Le dossier 137 est en apparence une affaire de plus pour Stéphanie, enquêtrice à l’IGPN, la police des polices. Une manifestation tendue, un jeune homme blessé par un tir de LBD, des circonstances à éclaircir pour établir une responsabilité… Mais un élément inattendu va troubler Stéphanie, pour qui le dossier 137 devient autre chose qu’un simple numéro.

Dossier à charge. Dominik Poll continue d’explorer faits divers et sujets d’actualité sous l’angle du thriller, en exploitant tous les codes du polar, sous un aspect très documentaire.

Après le succès (un peu surévalué) de La nuit du 12, Dossier 137 plonge dans la nuit du 8 (décembre 2018) quand la tension fut maximale entre la révolte des « Gilets jaunes » et les forces de l’ordre. Le drame se retrouve ainsi dans la lignée croisée de deux autres films de la compétition cannoise, Polisse de Maïwenn (pour son immersion dans un service de police) et La fracture de Catherine Corsini (pour la confrontation entre gilets jaunes et service public).
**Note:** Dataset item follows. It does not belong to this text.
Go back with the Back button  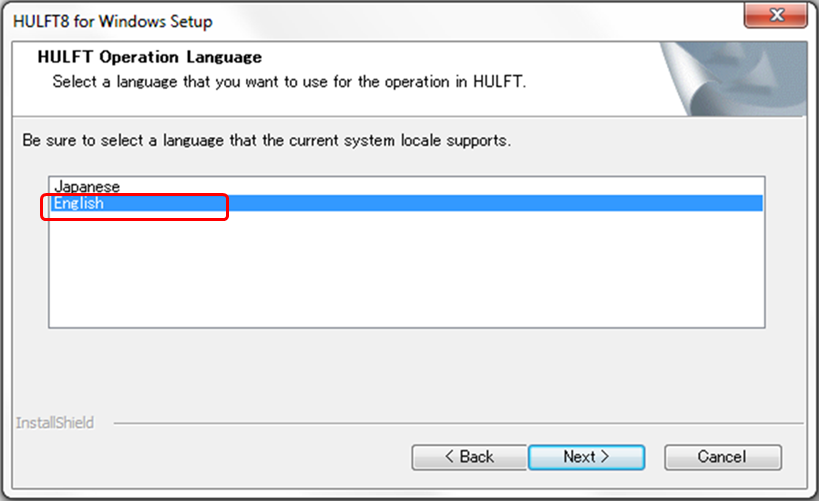tap(469, 457)
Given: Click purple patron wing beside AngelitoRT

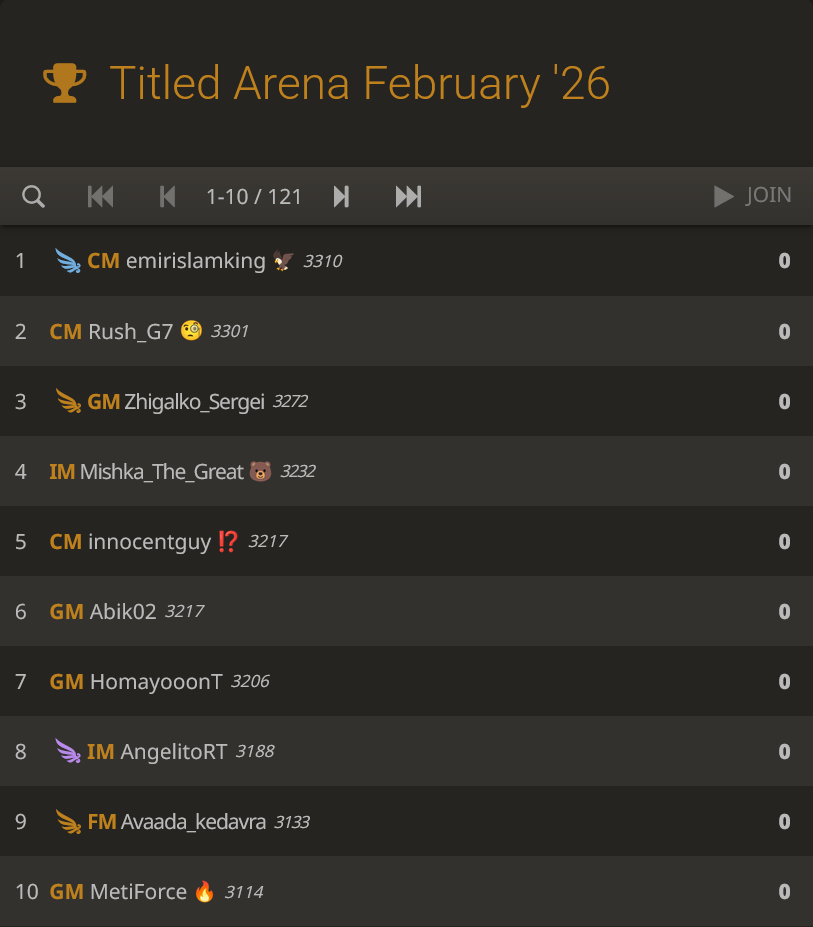Looking at the screenshot, I should click(x=68, y=751).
Le cinéaste suit une enquête de l’IGPN (la police des polices) sur un tir de LBD contre un jeune manifestant venu de Province (et salement amoché). La mécanique est enclenchée dès que la mère de victime cherche une voie pour obtenir justice. Dès lors, l’enquêtrice (Léa Drucker, jouant avec sensibilité un personnage oscillant entre froideur professionnelle et humanité salvatrice) va chercher, interroger, rapporter, consigner, interpréter (le travail administratif et les procédures diverses sont remarquablement bien montées). Les faits s’établissent progressivement et les témoins se succèdent jusqu’aux présumés coupables. Pour, au final, quelle vérité? Quelle justice?
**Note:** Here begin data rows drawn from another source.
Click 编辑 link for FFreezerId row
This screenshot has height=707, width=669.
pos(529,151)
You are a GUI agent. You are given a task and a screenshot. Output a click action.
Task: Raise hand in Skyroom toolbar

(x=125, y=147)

L’essentiel de la mise en scène, qui alterne principalement des plans fixes sur les visages et des vidéos web (format paysage ou plus généralement format story), repose sur un découpage maîtrisé et ingénieux. Pas de temps morts et une efficacité clinique, technique même, qui permettent de dérouler tous les aspects contradictoires d’une telle investigation.

« On est venus pour les services publics. À Saint-Dizier, ils ferment tout. »

C’est aussi là que réside la principale faille de Dossier 137. Dominik Moll ne choisit aucun camp, cherchant à ne fâcher personne. Il constate les faits, sans jamais prendre partie, et en défendant les deux argumentations, de manière neutre ou précautionneusement nuancée. Dans une position trop équilibriste, le cinéaste ne souhaite même pas dévier de son scénario pour amener une part fictionnelle, ou même allégorique, à ce vrai-faux « fait divers ». Au final, le sujet même du film écrase tout, au point de ne devenir qu’une enquête documentée plutôt qu’un polar (moral ou immoral, là n’est pas l’attente).

Confiance rompue

Par ailleurs, il a imaginé un récit construit pour le cinéma, même s’il est basé sur des faits réels. En cela, il a pris l’histoire idéale pour arriver à ses fins. Il a choisi le cas parfait qui permet de ne pas juger l’erreur et la violence policières tout en pouvant affirmer qu’il y a bien eu un dérapage inacceptable de la part de deux membres de la BRI (héros du « Bataclan » trois ans auparavant). Plus qu’une simple bavure. Les coupables sont désignés, mais ils sont épargnés d’une quelconque sanction, de manière biaisée. En malus, les responsables sont effacés (du gouvernement au commandement). Chacun est un pion d’un jeux de pouvoirs tentant de contenir une insurrection. Thèse, antithèse, synthèse: Dossier 137 a ce côté scolaire qui permet au cinéaste de ne pas jouer les justiciers.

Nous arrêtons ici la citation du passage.